= INFORMATION =

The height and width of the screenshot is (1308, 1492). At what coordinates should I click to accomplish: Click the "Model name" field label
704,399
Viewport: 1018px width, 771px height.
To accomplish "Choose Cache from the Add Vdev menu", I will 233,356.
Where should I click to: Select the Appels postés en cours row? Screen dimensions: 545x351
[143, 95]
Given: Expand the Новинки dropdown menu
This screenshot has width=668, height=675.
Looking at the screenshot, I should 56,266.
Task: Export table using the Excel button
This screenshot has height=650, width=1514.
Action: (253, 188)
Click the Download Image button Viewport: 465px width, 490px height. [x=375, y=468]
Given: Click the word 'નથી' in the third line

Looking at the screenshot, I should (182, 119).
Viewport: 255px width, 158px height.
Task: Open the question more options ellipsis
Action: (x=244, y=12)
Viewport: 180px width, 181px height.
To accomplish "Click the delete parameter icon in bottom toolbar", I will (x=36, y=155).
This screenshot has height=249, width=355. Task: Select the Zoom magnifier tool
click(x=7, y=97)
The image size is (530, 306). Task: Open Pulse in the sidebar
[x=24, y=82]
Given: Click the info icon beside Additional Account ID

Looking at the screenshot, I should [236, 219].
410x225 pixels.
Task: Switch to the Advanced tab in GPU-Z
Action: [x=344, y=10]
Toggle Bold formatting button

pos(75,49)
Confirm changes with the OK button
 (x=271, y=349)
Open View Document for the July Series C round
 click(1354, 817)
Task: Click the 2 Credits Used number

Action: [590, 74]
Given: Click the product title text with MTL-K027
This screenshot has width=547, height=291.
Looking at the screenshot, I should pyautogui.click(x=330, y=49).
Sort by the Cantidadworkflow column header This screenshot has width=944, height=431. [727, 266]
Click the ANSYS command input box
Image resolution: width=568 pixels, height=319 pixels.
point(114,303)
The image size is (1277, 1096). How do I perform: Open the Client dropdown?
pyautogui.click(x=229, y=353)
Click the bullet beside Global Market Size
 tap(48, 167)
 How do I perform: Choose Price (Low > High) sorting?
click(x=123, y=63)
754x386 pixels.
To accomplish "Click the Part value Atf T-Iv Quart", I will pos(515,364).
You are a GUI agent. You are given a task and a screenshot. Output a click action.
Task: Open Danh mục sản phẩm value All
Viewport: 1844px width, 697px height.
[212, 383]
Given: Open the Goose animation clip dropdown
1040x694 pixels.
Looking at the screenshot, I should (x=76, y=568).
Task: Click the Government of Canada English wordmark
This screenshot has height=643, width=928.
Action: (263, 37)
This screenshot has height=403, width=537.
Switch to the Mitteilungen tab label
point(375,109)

= EXERCISE DETAILS =
Retype all the records, matching them exactly.

= REPLY TO THE TASK =
The height and width of the screenshot is (1308, 1492). At what coordinates should I click to accomplish: Click the "Model name" field label
704,399
Viewport: 1018px width, 771px height.
To accomplish "Choose Cache from the Add Vdev menu", I will 233,356.
Where should I click to: Select the Appels postés en cours row? Screen dimensions: 545x351
[143, 95]
Given: Expand the Новинки dropdown menu
This screenshot has width=668, height=675.
Looking at the screenshot, I should 56,266.
Task: Export table using the Excel button
This screenshot has height=650, width=1514.
Action: (253, 188)
Click the Download Image button Viewport: 465px width, 490px height. [x=375, y=468]
Given: Click the word 'નથી' in the third line

Looking at the screenshot, I should (182, 119).
Viewport: 255px width, 158px height.
Task: Open the question more options ellipsis
Action: (x=244, y=12)
Viewport: 180px width, 181px height.
To accomplish "Click the delete parameter icon in bottom toolbar", I will (x=36, y=155).
This screenshot has height=249, width=355. Task: Select the Zoom magnifier tool
click(x=7, y=97)
The image size is (530, 306). Task: Open Pulse in the sidebar
[x=24, y=82]
Given: Click the info icon beside Additional Account ID

Looking at the screenshot, I should [236, 219].
410x225 pixels.
Task: Switch to the Advanced tab in GPU-Z
Action: [x=344, y=10]
Toggle Bold formatting button

pos(75,49)
Confirm changes with the OK button
 (x=271, y=349)
Open View Document for the July Series C round
 click(1354, 817)
Task: Click the 2 Credits Used number

Action: [590, 74]
Given: Click the product title text with MTL-K027
This screenshot has width=547, height=291.
Looking at the screenshot, I should pyautogui.click(x=330, y=49).
Sort by the Cantidadworkflow column header This screenshot has width=944, height=431. [727, 266]
Click the ANSYS command input box
Image resolution: width=568 pixels, height=319 pixels.
point(114,303)
The image size is (1277, 1096). How do I perform: Open the Client dropdown?
pyautogui.click(x=229, y=353)
Click the bullet beside Global Market Size
 tap(48, 167)
 How do I perform: Choose Price (Low > High) sorting?
click(x=123, y=63)
754x386 pixels.
To accomplish "Click the Part value Atf T-Iv Quart", I will pos(515,364).
You are a GUI agent. You are given a task and a screenshot. Output a click action.
Task: Open Danh mục sản phẩm value All
Viewport: 1844px width, 697px height.
[212, 383]
Given: Open the Goose animation clip dropdown
1040x694 pixels.
Looking at the screenshot, I should (x=76, y=568).
Task: Click the Government of Canada English wordmark
This screenshot has height=643, width=928.
Action: (263, 37)
This screenshot has height=403, width=537.
Switch to the Mitteilungen tab label
point(375,109)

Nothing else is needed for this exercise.